Stop. Fine. E chi non se n’è accorto subito ha buttato via un sacco di soldi. Oggi la torta pubblicitaria, che era di 10 miliardi di euro nel 2008, non arriva a 5, anche se in questo computo alcuni grossi player come Google non rientrano. A parità di spazi, gli investitori spendono la metà. Alcuni mezzi sono morti (vedi free press), altri sono agonizzanti (carta, soprattutto i periodici). Il Web tradizionalmente inteso ha raggiunto la carta ma ha smesso di crescere da più di qualche trimestre. E non perché abbia esaurito la sua spinta propulsiva, come si sente spesso ripetere, nelle redazioni dei giornali di serie A, da speranzosi attori del vecchio sistema dell’informazione che non sta più in piedi. Semplicemente perché non ci sono soldi, perché gli investimenti delle imprese in questo ultimo lustro sono scesi, quindi, colmato il gap, anche il digitale ha smesso di crescere.

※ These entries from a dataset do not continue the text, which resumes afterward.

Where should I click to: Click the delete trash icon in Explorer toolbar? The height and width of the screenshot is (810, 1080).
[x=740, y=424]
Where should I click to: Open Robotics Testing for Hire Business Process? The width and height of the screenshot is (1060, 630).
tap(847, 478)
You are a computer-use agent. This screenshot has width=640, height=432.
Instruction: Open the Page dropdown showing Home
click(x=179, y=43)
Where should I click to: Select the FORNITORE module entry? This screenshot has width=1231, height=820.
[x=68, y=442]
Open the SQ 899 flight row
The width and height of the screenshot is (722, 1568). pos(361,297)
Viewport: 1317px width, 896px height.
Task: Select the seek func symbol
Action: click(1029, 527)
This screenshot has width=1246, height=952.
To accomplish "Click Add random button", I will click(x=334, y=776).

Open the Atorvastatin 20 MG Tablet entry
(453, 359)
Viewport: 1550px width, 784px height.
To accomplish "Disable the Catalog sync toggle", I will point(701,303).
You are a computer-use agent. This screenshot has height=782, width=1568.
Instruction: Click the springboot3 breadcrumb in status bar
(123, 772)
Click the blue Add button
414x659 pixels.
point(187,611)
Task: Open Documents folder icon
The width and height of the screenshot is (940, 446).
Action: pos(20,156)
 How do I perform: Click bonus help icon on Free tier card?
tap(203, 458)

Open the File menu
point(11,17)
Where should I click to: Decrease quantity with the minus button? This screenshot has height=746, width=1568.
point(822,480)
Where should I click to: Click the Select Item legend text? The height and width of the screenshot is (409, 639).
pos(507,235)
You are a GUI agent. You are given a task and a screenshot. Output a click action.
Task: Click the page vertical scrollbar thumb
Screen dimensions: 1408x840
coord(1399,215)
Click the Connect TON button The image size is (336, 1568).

Le cause non sono tutte da imputare alla crisi, anche se in buona parte i periodi magri costringono gli investitori a razionalizzare il proprio atteggiamento commerciale. Il colpo importante lo hanno dato gli strumenti sociali abilitati dalla rete, che consentono una discussione pubblica anche sulle imprese e sui relativi prodotti, così da rendere molto più efficace una attività di digital PR rispetto alla tradizionale spesa in pubblicità. Anche perché è cambiato sostanzialmente il paradigma. Le vecchie pratiche di comunicazione seguivano il tradizionale processo a una direzione, con un messaggio, un canale, un codice, un target. Oggi la parte sociale della rete ha rigettato questo presupposto, imponendo di fatto alle organizzazioni di sedere a un tavolo pubblico di conversazione, dove si ritrovano a parlare alla pari degli altri, non potendosi ergere su alcun podio oratorio, ma cercando di essere accettati nella discussione, o semplicemente espulsi da essa. E le imprese conseguentemente hanno provato ad apparecchiare la tavola. Chi più, chi meno.
Quindi tutto a posto? Nemmeno per sogno. Basta fare un giro tra i canali delle principali aziende italiane sui social media, mentre i responsabili, interrogati al riguardo, snocciolano stentorei i milioni di follower e di like, vantando la pubblicazione di un sacco di roba ogni giorno, convinti per questo di fare già una grande attività social. Peccato che un livello di engagement bassissimo non è sinonimo di successo sui social.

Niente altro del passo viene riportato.